The U.S. power sector has become the main driver of natural gas demand, increasing its consumption by an average of 3.5% per year over the past three years.
This trend contrasts with declining demand in the industrial, residential and commercial sectors.
In 2023, power generation companies consumed an average of 70 billion cubic feet (Ft3) of natural gas per day, representing 44.4% of total domestic use, according to LSEG data.
Since the beginning of the year, US power generators have stepped up their consumption of natural gas, taking advantage of extremely low prices.
This increase in gas use has partially replaced coal, although gas stocks remain high due to overproduction and stagnant exports.
Record production of gas-fired electricity
Data from the U.S. Energy Information Administration show that electricity producers generated 1,334 billion kilowatt-hours (kWh) between January and April 2024, an all-time record.
This represents an increase of 47 billion kWh (4%) over the same period the previous year.
Two-thirds of this increase came from gas-fired units, with the remainder mainly from solar farms.
Inflated inventories despite record consumption
Despite this increased consumption, gas inventories remain abnormally high.
At the end of April, inventories were 671 billion cubic feet (Ft3) above the seasonal average of the last ten years.

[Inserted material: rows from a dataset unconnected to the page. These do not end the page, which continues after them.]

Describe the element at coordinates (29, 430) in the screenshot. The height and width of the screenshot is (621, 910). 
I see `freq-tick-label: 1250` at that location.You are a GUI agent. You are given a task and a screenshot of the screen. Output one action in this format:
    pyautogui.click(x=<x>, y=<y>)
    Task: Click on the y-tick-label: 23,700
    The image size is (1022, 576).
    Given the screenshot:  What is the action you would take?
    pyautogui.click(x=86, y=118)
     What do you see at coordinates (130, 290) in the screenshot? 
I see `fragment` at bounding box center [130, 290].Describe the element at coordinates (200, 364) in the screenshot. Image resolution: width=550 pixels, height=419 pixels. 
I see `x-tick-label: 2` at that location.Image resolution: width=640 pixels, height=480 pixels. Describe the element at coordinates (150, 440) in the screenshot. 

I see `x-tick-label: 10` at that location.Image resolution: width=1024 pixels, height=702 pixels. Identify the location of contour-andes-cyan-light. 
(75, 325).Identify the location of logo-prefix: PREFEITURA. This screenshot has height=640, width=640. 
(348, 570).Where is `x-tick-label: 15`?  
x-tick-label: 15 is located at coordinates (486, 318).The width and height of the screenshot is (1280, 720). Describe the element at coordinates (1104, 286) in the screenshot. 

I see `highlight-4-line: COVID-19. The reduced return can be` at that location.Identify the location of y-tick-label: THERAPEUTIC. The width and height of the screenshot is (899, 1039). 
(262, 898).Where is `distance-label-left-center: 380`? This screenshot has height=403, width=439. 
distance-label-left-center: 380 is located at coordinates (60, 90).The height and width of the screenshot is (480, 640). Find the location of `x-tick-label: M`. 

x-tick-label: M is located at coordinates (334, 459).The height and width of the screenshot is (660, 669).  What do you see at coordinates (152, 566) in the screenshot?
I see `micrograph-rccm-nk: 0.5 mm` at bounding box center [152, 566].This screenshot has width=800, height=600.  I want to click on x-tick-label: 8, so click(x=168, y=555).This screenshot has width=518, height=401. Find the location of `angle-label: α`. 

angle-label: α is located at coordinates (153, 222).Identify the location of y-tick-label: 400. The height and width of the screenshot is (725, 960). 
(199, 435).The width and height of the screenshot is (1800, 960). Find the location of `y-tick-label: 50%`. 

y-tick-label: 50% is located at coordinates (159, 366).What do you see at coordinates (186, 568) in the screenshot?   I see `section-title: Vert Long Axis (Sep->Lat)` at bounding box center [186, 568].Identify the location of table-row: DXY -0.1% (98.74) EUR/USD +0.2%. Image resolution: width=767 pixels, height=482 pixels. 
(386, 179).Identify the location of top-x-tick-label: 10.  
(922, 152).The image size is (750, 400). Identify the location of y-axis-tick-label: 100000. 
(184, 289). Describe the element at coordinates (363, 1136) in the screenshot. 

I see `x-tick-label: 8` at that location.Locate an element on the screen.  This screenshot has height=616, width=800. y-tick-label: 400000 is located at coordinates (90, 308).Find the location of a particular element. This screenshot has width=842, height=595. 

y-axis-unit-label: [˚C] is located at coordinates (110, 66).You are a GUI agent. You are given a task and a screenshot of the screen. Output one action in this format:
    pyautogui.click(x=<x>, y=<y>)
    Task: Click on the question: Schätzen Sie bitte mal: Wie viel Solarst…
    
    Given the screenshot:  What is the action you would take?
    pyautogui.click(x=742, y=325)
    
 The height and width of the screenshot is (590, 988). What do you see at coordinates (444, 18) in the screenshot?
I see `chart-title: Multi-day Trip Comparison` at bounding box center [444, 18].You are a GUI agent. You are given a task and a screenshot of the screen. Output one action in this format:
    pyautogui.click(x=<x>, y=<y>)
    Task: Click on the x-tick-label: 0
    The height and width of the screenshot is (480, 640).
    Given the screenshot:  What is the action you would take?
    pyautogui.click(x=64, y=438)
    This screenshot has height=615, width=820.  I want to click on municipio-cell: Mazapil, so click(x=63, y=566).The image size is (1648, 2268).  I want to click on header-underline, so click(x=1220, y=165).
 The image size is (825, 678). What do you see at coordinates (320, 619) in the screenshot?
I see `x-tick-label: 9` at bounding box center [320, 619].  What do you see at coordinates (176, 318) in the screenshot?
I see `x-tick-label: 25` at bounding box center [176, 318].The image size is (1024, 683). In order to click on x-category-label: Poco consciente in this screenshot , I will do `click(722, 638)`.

This surplus is partly due to a mild winter in 2023/24, which limited demand for gas for heating.
Lower costs for producers
In April, the cost of gas to power generators fell to an average of $2.05 per million British thermal units (MMBtu), the lowest level recorded since 1973 after adjusting for inflation.
These exceptionally low prices encouraged generators to run their units for longer hours, including the less efficient plants that usually operate only during peak periods.
Maximizing production
Single-cycle gas turbines and gas-fired steam generators, usually less efficient, operated at a record seasonal capacity factor of over 14% in April 2024, compared with 12% in April 2023.
Similarly, gas-fired steam turbines reached over 15% of their theoretical maximum capacity, the highest in over a decade.
The challenges of decarbonizing the electricity sector
The electricity sector’s growing dependence on natural gas raises concerns about the long-term sustainability of this energy source.
A rapid transition to decarbonized power systems could lead to a decline in demand for natural gas, at a time when other gas-consuming sectors are already in decline.
The trend towards electrification of heating and power systems in homes and businesses has reduced the direct use of natural gas.
Heat pumps and electric boilers have gradually replaced gas boilers, although the pace of heat pump sales has slowed due to high electricity prices and interest rates.
Persistent surplus
Despite record production, gas inventories remain high, largely due to recurring problems with the Freeport LNG export terminal.
Gas production reached a new peak in early July 2024, due to high temperatures, low wind speeds, and low gas prices.
However, inventories are still among the highest on record for this time of year.
Futures prices plummeted in July, returning close to multi-decade lows.
These extraordinarily low prices send a strong signal to gas producers to further reduce drilling and production, following an initial series of cuts announced in February.
They are also encouraging power producers to maximize the use of their units, which could lead to record production this summer.